▶ **Exercise**
In the entries below, edit the stretch from the line containing "Identify the location of svg-text: 99." through the line containing "coordinates (16, 207)." and write it out again with "Identify" changed to "Find". Leave everything else as it is.

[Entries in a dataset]
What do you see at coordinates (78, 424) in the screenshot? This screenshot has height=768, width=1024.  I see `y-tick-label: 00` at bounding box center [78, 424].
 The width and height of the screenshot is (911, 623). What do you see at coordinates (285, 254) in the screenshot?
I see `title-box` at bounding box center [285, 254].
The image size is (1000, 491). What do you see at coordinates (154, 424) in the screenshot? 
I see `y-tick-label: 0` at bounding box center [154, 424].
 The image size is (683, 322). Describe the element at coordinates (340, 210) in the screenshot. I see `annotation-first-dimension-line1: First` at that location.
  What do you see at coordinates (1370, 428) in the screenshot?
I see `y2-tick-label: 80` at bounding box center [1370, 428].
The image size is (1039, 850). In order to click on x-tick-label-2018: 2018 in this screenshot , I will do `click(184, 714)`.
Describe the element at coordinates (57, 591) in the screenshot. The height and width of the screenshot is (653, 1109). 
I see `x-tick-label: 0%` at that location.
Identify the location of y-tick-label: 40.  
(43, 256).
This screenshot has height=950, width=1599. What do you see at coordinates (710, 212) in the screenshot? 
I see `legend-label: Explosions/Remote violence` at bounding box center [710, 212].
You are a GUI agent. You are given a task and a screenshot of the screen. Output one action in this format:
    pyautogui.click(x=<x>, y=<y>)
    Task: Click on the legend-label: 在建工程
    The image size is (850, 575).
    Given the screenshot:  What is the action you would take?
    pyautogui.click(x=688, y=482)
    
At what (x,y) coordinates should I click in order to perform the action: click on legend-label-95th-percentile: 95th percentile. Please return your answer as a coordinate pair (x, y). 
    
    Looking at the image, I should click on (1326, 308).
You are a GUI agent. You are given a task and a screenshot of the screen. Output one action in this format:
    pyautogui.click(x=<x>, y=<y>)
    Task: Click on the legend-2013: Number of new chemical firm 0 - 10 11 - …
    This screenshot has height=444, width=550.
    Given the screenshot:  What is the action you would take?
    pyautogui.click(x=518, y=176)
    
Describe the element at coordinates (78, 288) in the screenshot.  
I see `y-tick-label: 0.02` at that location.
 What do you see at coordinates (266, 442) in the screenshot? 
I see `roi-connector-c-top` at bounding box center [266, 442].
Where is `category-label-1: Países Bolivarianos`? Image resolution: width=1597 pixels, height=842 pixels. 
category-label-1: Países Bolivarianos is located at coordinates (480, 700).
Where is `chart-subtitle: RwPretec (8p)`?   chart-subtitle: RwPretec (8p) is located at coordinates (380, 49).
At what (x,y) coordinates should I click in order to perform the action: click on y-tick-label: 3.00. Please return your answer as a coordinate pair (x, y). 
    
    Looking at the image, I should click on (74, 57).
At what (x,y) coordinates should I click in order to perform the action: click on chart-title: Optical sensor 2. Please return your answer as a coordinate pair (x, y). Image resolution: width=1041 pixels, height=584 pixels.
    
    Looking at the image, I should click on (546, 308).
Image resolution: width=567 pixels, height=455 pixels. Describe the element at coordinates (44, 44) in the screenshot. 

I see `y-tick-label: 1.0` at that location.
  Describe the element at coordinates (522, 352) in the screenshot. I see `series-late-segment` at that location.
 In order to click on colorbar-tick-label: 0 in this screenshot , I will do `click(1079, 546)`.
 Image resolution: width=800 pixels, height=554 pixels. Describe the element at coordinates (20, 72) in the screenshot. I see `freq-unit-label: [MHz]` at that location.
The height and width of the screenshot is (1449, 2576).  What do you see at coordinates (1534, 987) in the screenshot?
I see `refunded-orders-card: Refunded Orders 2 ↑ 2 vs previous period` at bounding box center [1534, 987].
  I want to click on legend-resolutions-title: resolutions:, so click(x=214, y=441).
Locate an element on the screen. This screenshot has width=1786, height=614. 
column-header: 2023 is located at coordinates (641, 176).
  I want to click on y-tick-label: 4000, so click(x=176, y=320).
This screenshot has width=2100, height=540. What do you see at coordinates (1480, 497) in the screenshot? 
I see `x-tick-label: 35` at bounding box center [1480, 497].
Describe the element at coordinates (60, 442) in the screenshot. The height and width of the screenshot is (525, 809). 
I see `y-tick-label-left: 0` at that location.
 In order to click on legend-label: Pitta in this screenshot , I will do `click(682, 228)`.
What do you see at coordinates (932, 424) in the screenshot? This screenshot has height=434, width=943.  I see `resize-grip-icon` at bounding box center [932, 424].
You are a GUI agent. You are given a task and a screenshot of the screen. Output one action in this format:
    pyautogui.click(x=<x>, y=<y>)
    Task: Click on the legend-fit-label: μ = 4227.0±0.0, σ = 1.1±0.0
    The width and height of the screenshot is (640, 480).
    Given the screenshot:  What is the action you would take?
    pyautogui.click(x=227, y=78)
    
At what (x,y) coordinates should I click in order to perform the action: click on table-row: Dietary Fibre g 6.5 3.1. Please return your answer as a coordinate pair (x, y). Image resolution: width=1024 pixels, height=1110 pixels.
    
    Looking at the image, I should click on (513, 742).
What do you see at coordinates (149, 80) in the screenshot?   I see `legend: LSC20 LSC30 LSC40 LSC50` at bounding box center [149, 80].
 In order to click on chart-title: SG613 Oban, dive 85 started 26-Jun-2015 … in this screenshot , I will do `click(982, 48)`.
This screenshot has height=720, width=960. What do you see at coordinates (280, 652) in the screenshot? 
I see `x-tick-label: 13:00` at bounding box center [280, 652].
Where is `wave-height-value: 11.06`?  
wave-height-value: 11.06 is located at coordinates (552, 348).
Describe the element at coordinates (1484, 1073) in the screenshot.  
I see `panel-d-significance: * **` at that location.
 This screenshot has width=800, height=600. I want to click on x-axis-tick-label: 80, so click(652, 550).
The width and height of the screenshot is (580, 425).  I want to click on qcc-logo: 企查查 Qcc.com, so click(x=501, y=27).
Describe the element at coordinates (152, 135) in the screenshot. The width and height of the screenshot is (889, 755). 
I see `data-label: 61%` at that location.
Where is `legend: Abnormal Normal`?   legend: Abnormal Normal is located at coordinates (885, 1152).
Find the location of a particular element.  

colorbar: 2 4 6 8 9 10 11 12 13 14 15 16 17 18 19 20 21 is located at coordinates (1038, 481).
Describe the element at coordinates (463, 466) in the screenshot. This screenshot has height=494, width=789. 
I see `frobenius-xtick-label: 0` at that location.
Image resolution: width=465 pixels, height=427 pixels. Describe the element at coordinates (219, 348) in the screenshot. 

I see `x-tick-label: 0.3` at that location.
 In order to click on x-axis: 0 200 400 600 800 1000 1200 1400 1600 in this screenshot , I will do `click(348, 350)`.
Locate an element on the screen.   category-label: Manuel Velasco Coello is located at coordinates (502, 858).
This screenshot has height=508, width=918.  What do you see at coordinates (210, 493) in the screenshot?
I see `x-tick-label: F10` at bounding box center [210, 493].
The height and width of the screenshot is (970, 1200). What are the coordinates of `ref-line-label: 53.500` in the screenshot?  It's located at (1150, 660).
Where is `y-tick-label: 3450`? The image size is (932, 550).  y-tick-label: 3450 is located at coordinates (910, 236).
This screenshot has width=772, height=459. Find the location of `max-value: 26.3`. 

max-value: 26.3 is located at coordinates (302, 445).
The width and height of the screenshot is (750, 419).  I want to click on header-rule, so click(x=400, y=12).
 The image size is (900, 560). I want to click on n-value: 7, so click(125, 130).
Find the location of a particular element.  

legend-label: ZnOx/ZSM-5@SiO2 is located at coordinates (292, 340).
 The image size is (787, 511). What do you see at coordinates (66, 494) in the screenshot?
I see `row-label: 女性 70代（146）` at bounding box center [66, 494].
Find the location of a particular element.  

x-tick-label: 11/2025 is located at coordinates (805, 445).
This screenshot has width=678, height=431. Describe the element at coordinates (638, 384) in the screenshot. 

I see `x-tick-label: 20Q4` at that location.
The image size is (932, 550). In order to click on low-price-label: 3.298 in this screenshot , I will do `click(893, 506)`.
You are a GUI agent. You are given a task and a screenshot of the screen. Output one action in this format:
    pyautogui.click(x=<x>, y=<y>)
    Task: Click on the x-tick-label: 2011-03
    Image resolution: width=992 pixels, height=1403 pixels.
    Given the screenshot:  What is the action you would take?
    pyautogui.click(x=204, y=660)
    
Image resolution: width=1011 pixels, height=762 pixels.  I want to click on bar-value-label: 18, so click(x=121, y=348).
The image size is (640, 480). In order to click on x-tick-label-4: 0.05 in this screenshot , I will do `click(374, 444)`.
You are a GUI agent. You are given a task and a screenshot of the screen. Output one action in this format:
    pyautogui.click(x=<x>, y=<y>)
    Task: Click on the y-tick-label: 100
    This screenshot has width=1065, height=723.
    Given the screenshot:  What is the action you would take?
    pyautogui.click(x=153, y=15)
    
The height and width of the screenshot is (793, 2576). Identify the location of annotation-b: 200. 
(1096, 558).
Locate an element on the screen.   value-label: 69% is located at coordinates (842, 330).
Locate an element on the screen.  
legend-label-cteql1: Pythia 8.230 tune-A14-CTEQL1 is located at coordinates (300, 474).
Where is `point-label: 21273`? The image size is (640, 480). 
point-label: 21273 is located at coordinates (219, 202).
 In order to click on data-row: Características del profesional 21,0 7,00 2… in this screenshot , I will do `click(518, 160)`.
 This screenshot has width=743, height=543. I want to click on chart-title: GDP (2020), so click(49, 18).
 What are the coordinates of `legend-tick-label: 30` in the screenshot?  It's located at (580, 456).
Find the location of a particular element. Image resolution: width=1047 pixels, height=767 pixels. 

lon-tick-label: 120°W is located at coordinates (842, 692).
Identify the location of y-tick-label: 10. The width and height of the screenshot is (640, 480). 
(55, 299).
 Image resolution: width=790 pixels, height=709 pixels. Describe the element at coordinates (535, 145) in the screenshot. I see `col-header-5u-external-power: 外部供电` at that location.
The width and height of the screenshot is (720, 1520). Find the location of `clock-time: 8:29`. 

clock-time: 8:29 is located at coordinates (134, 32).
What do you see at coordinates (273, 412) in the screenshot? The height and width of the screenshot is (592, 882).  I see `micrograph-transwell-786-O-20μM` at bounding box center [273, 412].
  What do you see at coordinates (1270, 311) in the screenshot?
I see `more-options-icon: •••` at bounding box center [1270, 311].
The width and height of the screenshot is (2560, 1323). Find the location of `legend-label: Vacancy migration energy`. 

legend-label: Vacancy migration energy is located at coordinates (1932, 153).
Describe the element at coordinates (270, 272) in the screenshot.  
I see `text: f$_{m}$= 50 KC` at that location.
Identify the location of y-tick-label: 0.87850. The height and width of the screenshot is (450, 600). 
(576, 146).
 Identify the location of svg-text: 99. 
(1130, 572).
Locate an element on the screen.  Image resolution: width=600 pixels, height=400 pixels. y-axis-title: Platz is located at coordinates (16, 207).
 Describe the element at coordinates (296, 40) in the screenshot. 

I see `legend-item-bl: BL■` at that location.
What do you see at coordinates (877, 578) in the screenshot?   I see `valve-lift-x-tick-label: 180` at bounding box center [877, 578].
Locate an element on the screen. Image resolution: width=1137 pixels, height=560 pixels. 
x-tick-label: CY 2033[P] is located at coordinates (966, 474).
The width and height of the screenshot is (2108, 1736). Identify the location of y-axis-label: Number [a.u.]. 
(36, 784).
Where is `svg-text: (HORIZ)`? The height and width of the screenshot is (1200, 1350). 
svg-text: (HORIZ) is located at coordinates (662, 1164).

▶ **Solution to the problem**
 Find the location of svg-text: 99. 
(1130, 572).
Locate an element on the screen.  Image resolution: width=600 pixels, height=400 pixels. y-axis-title: Platz is located at coordinates (16, 207).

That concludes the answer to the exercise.